Tag Archives: Knight

More on Radical Uncertainty

Gabriel Mihalache has criticized the views of myself and others on radical uncertainty as follows:

Some people wrongly interpreted Caplan’s point as being one about markets, so they jumped at a chance to criticize a set of complete, contingent markets, but a) this is not about markets, but rather about agents; and b) neoclassical economics can be done with incomplete markets or no markets at all!

Contingent claim markets are used in models of representative agents, so I am not sure where this criticism quite fits. The problem that I have with contingent claim markets and the use of representative agents in general equilibrium theory is far too expansive for a blog post. Similarly, I do not want to get bogged down with other elements of GE theory.

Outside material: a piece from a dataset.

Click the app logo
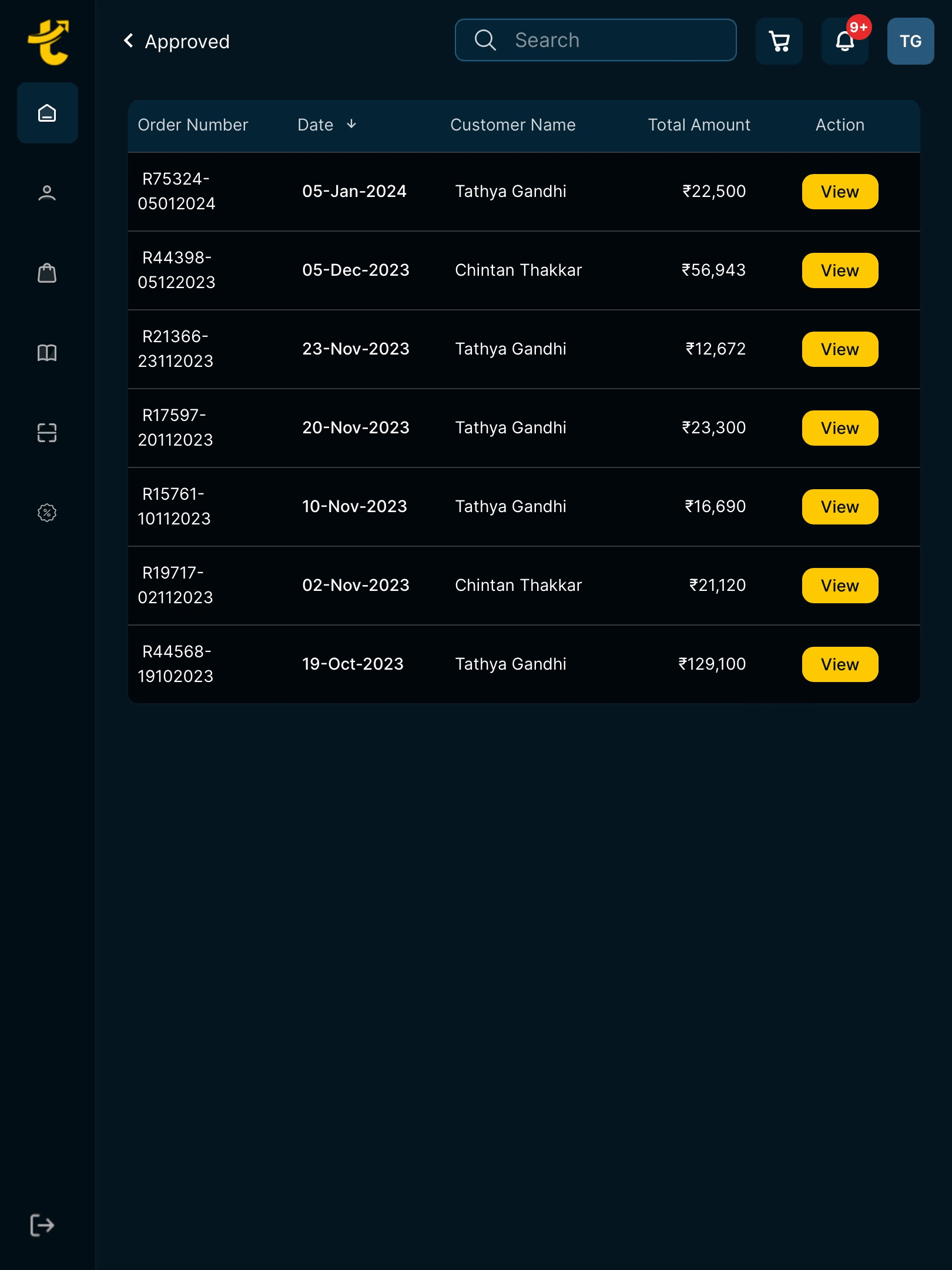 pyautogui.click(x=48, y=42)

First, I would point out that the world is non-ergodic (to use a term of Doug North, Paul Davidson, and others). As the quote from Keynes in my previous post as well as the work of Schumpeter on creative destruction indicates that there is no probability distribution that exists for invention, innovation, etc. Similarly, as Doug North points out, economists treat uncertainty (as defined in the Knightian sense of the word) as though it is a rare case, when in fact, “it has been the underlying condition responsible for the evolving structure of human organization throughout history and pre-history” (Understanding the Process of Economic Change, Douglass C. North, p. 14).

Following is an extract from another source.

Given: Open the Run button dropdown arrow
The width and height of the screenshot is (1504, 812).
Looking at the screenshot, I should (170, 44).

Thus, ignoring the misuse of uncertainty in the general equilibrium framework, let’s use the classical example of risk and uncertainty from microeconomics. An actuarially fair insurance premium would be such that:

Premium = p*L

where p is the probability of the event and L is the loss. (We can expand this to include a risk premium, but it would not embolden our analysis). Of course, in reality, there are cases where both p and L are unknown. Suppose, for example, one wanted to purchase insurance against the risk of the price of a given commodity falling over an extended period of time. What is the likely price of that commodity 5 years hence? 3 years? 1 year? 3 months? What is the probability that the price will fall? As Keynes would say, “About these matter there is no scientific basis on which to form any calculable probability…”

I am in no way trying to argue that models or risk and uncertainty should be abandoned. They are clearly useful in cases in which the probabilities and potential losses are explicitly known. However, we would do well to recognize that the world is not ergodic and that always and everywhere modeling it as such is an impediment to our understanding of complex human interaction.